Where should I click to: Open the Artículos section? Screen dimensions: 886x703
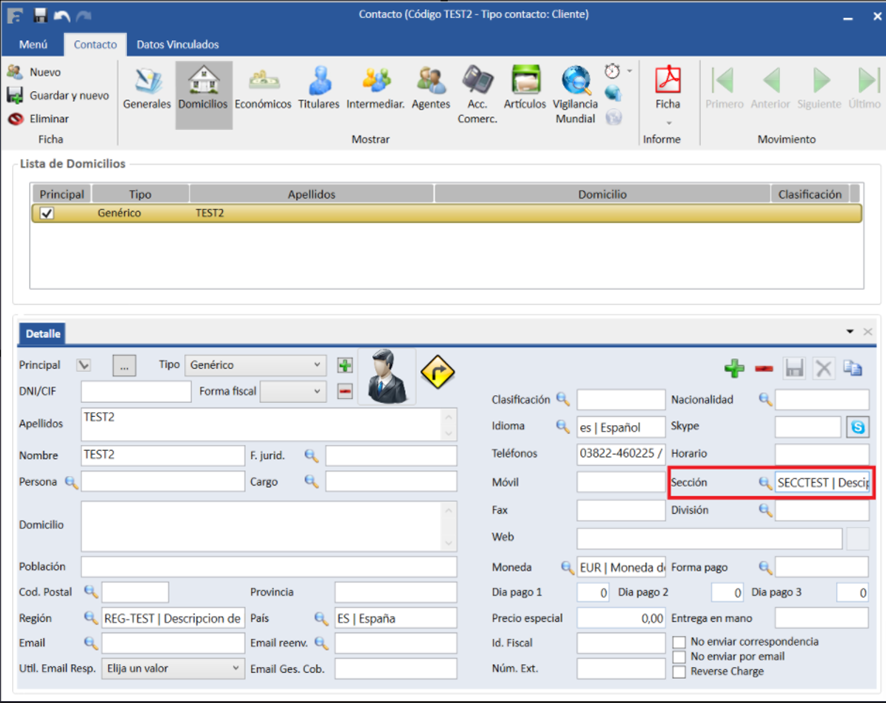click(525, 88)
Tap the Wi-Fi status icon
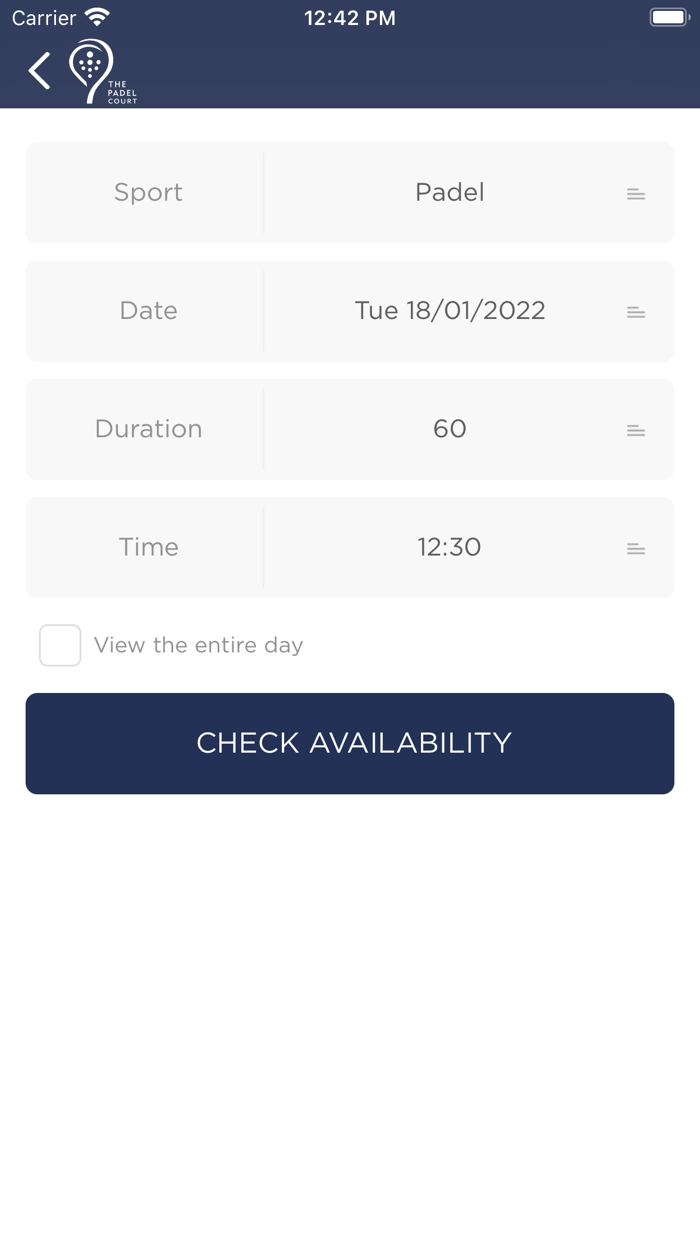 tap(97, 17)
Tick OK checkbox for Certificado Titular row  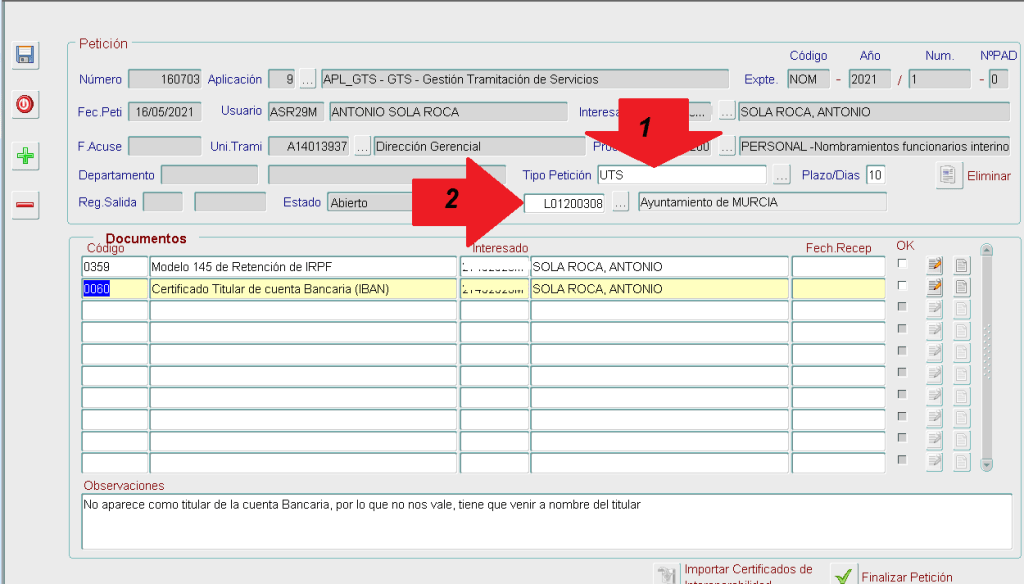(x=903, y=286)
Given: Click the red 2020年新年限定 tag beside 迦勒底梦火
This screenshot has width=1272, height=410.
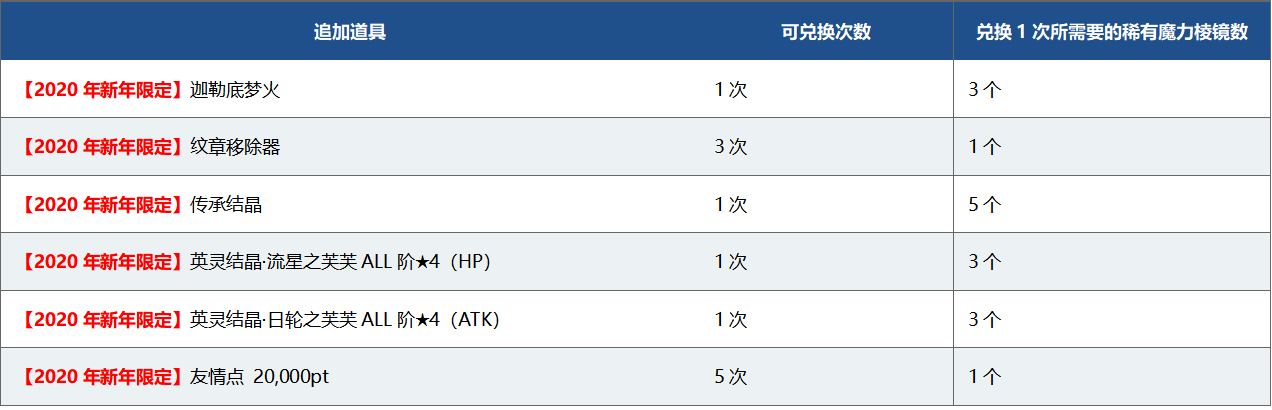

——————

▸ Exercise goal
The answer must be an exact copy of the lines from the one that holds "Given: Click the" through the end of the data, both included, with no pictures.

▸ Reply to the exercise
Given: Click the red 2020年新年限定 tag beside 迦勒底梦火
This screenshot has width=1272, height=410.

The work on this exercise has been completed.